Fer chrissakes. First, Winston Churchill is quite possibly the last man in all of English-speaking history who should be lecturing anyone on crapping everything up with big ideas, and getting things right by default. Second, what does the thought have even remotely to do with our present economic situation? We've really only tried one solution ever since Reagan. And it's the wrong one. It was a radical reinvention of "American" "society", and it failed, economically. It has enriched the already enriched, but it didn't provide one fucking job, really, that the economy didn't allow for, not in Macro view. I mean, if you crafted wooden sailboats for the Wealthy Adrift over the past four decades Reaganism probably looks like Nirvana to you, but it sure didn't do anything for anyone who wasn't in a position, or of a gambling enough nature, to go into business for himself and hope not to join the vast majority in Bankruptcy. Working people have suffered big time since Reagan. Hey, Gov, maybe there's something we could all admit. Y'know, just as a warm-up pitch, before we get to the important stuff.

I would point out here that among the things we haven't tried, absent a few numerically-insignificant historical oddities, is Socialism. So maybe we can meet halfway and your party can shut th' fuck up about it for a fortnight. On the other hand, Hoping for a Solution Based On Our Magical Belief In Our Own Infallibility has really already been checked off four times, including the first Bush administration, whose program seemed to be based on the idea that the Rapture had to be gettin' close anyway. Else the economy wouldn't be so bad.

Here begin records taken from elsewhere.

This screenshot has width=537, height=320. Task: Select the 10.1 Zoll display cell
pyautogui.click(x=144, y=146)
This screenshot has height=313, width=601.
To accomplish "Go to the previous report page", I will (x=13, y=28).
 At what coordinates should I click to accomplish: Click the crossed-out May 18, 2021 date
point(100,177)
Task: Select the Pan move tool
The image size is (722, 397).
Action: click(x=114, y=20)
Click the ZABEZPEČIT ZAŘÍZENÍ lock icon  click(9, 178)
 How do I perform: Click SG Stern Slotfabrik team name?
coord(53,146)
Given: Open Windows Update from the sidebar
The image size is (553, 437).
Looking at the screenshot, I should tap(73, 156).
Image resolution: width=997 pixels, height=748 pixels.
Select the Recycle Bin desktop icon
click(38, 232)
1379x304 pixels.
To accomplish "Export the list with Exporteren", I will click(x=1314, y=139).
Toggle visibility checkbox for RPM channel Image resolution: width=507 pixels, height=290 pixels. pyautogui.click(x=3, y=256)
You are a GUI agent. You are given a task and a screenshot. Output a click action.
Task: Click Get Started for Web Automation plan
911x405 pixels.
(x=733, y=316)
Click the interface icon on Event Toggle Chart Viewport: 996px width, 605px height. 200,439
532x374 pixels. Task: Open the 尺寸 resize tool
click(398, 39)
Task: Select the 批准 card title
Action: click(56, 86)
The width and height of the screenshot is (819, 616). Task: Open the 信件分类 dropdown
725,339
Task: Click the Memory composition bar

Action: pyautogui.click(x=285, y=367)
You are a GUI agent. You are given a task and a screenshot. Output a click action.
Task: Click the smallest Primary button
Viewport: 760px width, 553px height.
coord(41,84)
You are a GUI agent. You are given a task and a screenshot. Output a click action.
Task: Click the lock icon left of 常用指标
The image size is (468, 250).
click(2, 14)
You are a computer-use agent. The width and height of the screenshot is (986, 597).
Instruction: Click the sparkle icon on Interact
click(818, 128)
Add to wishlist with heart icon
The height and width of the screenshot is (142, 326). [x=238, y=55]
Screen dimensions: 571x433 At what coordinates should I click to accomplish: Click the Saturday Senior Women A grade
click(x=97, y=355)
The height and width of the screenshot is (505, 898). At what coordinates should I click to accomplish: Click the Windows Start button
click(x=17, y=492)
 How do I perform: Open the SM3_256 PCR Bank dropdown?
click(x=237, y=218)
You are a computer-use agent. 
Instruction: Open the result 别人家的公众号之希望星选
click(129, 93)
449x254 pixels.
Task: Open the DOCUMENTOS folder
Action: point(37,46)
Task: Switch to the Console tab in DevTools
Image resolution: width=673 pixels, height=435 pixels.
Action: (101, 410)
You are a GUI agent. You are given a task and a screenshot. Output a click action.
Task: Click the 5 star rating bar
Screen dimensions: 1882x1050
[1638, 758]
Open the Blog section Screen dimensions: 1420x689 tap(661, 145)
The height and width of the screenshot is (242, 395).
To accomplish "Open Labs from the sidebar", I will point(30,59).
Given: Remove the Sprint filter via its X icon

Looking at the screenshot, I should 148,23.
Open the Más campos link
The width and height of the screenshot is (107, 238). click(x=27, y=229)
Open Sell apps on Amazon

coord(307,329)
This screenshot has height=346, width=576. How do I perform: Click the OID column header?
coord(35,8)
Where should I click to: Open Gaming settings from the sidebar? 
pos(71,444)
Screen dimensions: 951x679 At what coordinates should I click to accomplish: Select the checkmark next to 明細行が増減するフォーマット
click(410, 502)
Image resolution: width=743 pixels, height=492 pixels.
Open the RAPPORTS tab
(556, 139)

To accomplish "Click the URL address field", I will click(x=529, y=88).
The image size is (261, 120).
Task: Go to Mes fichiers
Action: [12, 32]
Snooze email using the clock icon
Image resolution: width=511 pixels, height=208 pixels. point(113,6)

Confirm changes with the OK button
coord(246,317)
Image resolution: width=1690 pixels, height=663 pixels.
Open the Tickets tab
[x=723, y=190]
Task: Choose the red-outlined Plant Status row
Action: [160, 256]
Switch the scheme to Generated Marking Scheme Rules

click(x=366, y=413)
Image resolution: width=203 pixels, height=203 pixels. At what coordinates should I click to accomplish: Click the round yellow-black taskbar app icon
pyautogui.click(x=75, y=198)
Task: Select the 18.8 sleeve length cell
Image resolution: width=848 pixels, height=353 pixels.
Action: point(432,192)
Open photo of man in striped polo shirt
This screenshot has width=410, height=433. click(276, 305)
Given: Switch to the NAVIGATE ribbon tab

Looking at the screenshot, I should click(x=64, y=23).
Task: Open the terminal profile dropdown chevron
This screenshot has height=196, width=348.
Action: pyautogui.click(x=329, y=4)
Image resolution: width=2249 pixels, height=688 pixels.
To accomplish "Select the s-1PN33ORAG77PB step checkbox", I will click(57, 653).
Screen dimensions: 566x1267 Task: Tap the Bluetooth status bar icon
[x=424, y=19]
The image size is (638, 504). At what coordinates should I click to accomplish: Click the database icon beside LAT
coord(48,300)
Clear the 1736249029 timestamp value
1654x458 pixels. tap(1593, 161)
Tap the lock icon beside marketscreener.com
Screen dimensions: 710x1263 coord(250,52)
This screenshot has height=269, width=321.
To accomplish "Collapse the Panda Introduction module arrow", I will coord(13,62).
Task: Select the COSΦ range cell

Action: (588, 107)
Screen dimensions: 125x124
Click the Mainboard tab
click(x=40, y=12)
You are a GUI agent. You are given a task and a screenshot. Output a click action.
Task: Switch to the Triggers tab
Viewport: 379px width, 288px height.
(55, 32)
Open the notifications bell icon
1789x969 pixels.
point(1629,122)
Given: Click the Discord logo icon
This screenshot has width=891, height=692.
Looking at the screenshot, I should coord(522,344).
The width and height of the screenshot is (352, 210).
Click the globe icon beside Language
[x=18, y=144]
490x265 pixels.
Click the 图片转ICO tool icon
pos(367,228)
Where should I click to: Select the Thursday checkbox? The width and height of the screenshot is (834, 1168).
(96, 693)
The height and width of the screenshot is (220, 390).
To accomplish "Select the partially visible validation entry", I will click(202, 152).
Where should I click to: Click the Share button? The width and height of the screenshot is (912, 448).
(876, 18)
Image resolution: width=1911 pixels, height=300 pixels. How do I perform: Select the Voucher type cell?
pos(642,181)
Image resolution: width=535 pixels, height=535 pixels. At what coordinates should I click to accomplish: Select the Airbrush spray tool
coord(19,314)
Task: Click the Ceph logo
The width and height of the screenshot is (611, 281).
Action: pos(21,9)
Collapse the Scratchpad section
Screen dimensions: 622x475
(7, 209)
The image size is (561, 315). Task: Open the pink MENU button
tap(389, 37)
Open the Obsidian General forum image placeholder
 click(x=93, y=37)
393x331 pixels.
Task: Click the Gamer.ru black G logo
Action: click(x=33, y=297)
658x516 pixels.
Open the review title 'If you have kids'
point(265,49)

• Speaking of Mitch, the guy he named to head the Indiana Utility Regulatiory, or "Regulatory", Commission to replace the other guy he named who'd been part of a scheme which placed his high-ranking lieutenants in cushy jobs with a company they regulated, or "regulated", has been caught talking about placing his high-ranking lieutenants in cushy jobs with a company he regulates. Chairman James Atterholt says he was really just bein' friendly, an' all, like he is with everybody he deals with. So, apparently, the remarkable congruence of his act with the one that got his predecessor shitcanned for making Mitch look bad before the I'm Not Sure I'm Running Campaign roll-out is just accidental. Or not, now that Cheri refused to run.

• 14% of Americans Approve of Congress. Big fucking deal. Tell me when 86% have figured out what to do about it, besides look for some spiffy new packaging--Same Great Taste!-- on old Turd Bar stocks.

7 comments:

ifthethunderdontgetya™³²®© said...

14% of Americans Approve of Congress. Big fucking deal. Tell me when 86% have figured out what to do about it, besides look for some spiffy new packaging--Same Great Taste!-- on old Turd Bar stocks.

I'd love to know that myself!
~

sophist said...

There are plenty of lampposts in DC, aren't there?

Only half joking.

heydave said...

At least the goat fucking rodeo is only visiting me here in Ioway.
You got to live, as it were, with the Wee One himself!

Non Compos said...

We've really only tried one solution . . . and it failed, economically. It has enriched the already enriched, but it didn't provide one fucking job

No, it didn't fail, it succeeded. It did what it was meant to do--enrich the rich, destroy labor--and it's now wrecking what's left of the pathetically inadequate New Deal welfare state. Never mind what the corrupt fools like your governor or the true believers say about their intentions. They are dumbshits. Their manipulators know what they are doing (although I suppose it's always possible that the rubes will prove stronger, as in the case of the Nazis and the German conservatives).

Sorry. I know you know this, but sometimes the obvious has to be stated.

M. Krebs said...

I love it when you're shrill.

Anonymous said...

"a system where the young people of today have something waiting for them ten to fifteen years out" -- I assume that means "personal accounts" invested in a stock market that actually declined during the Bush administration and might be at even after Obama's term. Yep, 0% growth in 12 years is definitely gonna leave us with only "a little" something.

Brian M said...

Damn. Just damn. You are on fire today!